Clark County Press, Neillsville, WI

April 11, 2001, Page 17

Transcribed by Dolores (Mohr) Kenyon.

Index of "Oldies" Articles 

Good Old Days


Compiled by Dee Zimmerman


Clark County News


April 1901


Boynton and Holway have completed the organization of a new land company at La Crosse. The purpose of the company is to furnish capital to add a large block of Clark County lands to their present holdings.  The tract purchased by the new company comprises 17,000 acres lying west of Greenwood.  The company is known as the S.Y. Hyde Land Co. and some leading La Crosse capitalists are showing interest in the business.


The following people are applicants for certificates at the recent teachers’ examination held in Neillsville.  Applicants were: Minna Ketcham, Mabel Tyler, Elsie Brown, Rose Ruege, Eleanor Ruddock, Mae McNamara, Gertrude Holmes, Alice Stevens, Grace Harriman, Mrs. Belle McKenzie and A. F. Brindley, all of Neillsville; Bertha Head, Kit Fradenbaugh and Frank Presher, of Humbird; Bertha Winn and C. E. Beeckler, of Granton; Etta A Brantell, Unity; J. C. Howard, Fenwood.  A. O. Rhea, Superintendent of Clark County Schools, reports the examination as being successful.


It should be generally known that a call box at the Neillsville post office costs only one and a-half cents a week. A lock box, with two keys, costs less than four cents a week.
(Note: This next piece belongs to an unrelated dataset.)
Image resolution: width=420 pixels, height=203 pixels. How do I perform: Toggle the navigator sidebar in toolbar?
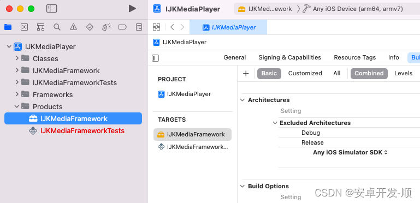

The Black River is open for the fishermen.  The ice went out of the river the last week in March.  Boys have been standing on the edge of the river banks with their fishing poles.


Marriage licenses issued at the courthouse, recently, have been to the following: Chas. Ewert and Emma Voight, Wm. Sook and Adell Barnett, Wm. H. Zank and Emma Stelloh, Lawrence Hanson and Annie Larson, Chas. G. Anderson and Hilda F. Karlson, Frederick Bruley and Margaret Gall, Daniel A. McKucher and Gail E. Tarbox, Wm. F. Seelow and Eda W. Dux, Benjamin Babbit and Mabel E. Phillips.


Bob Bullion, principal imperial of the Palace saloon, has a $1,000 bond with a lot of coupons attached, running from 1861 to 1875.  Each coupon calls for $40 interest, but the calls are in vain.  The curio is a Confederate issue and of no value except for the curiosity of it.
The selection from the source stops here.